GOAL OF THE EXERCISE
The copy should run from the line containing "Where should I" through the last line of the entries below, exactly as written, with pictures omitted.

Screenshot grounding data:

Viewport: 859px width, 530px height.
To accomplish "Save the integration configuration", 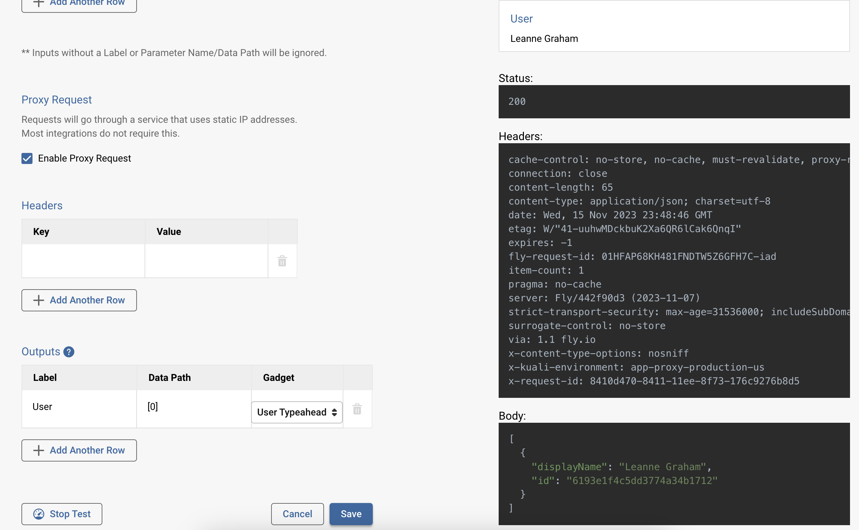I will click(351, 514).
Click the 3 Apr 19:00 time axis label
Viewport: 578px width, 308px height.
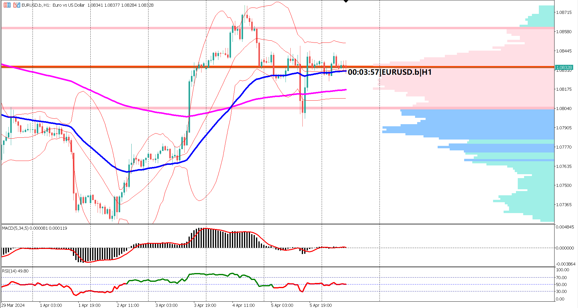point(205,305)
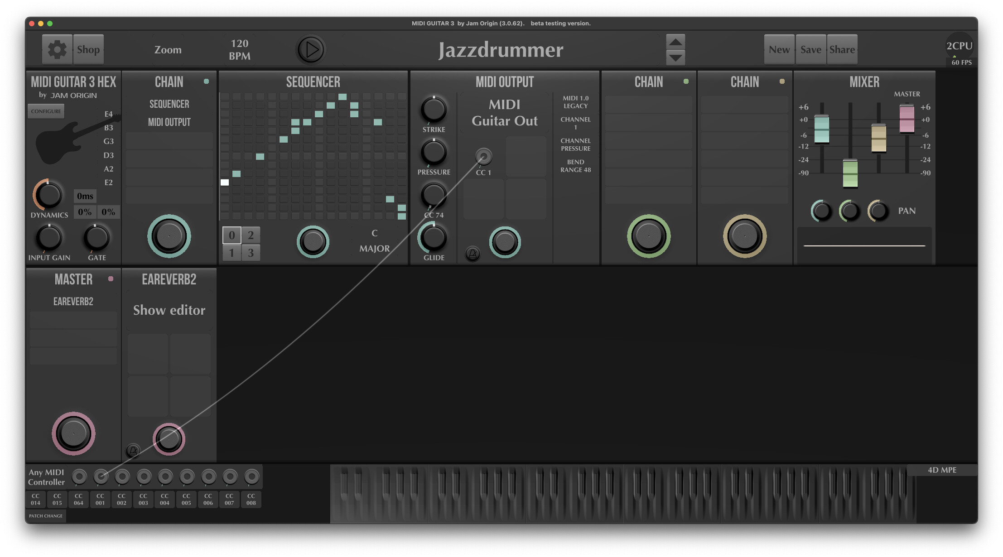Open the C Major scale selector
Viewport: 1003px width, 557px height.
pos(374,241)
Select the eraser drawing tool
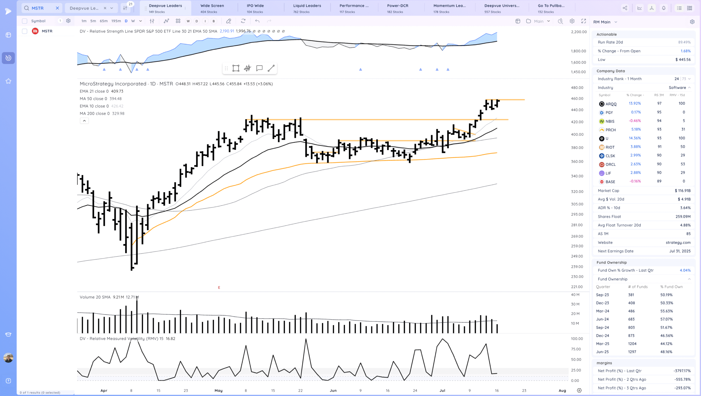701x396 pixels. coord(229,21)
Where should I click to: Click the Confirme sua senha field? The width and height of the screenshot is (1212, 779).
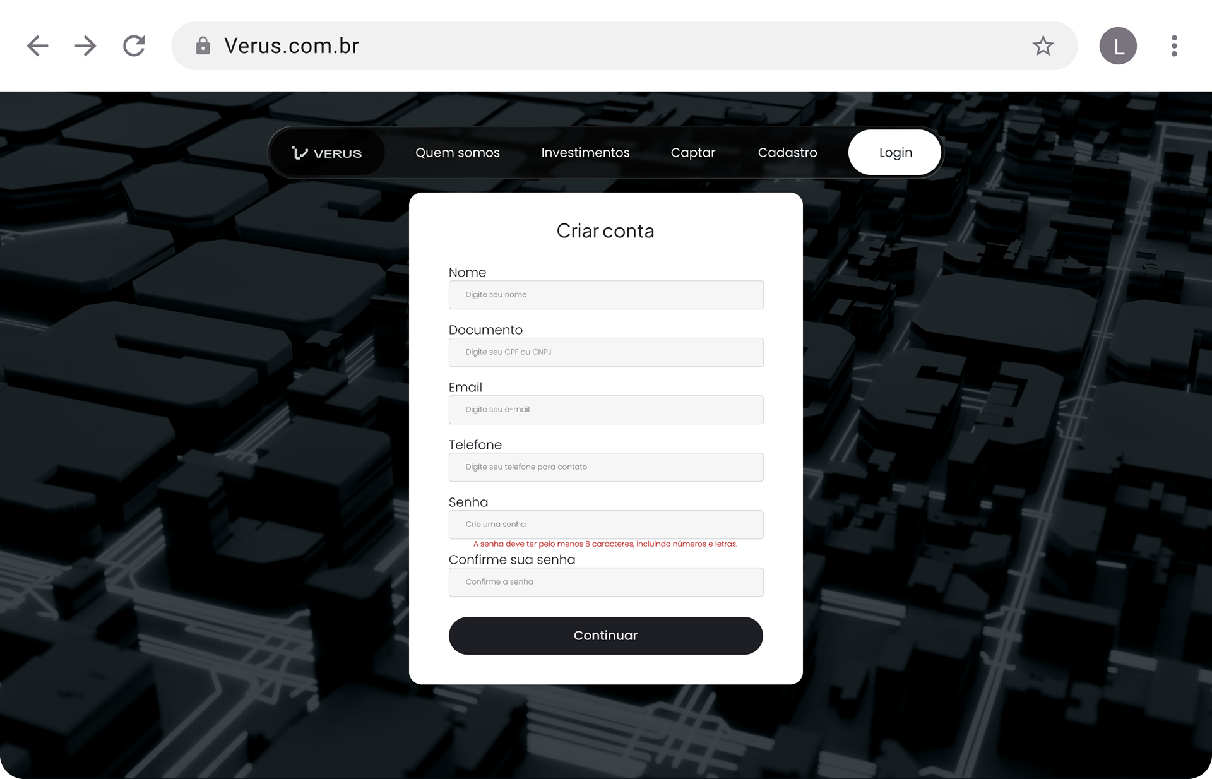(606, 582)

ANSWER BOX
Where should I click to: Click the Confirme sua senha field? The width and height of the screenshot is (1212, 779).
(606, 582)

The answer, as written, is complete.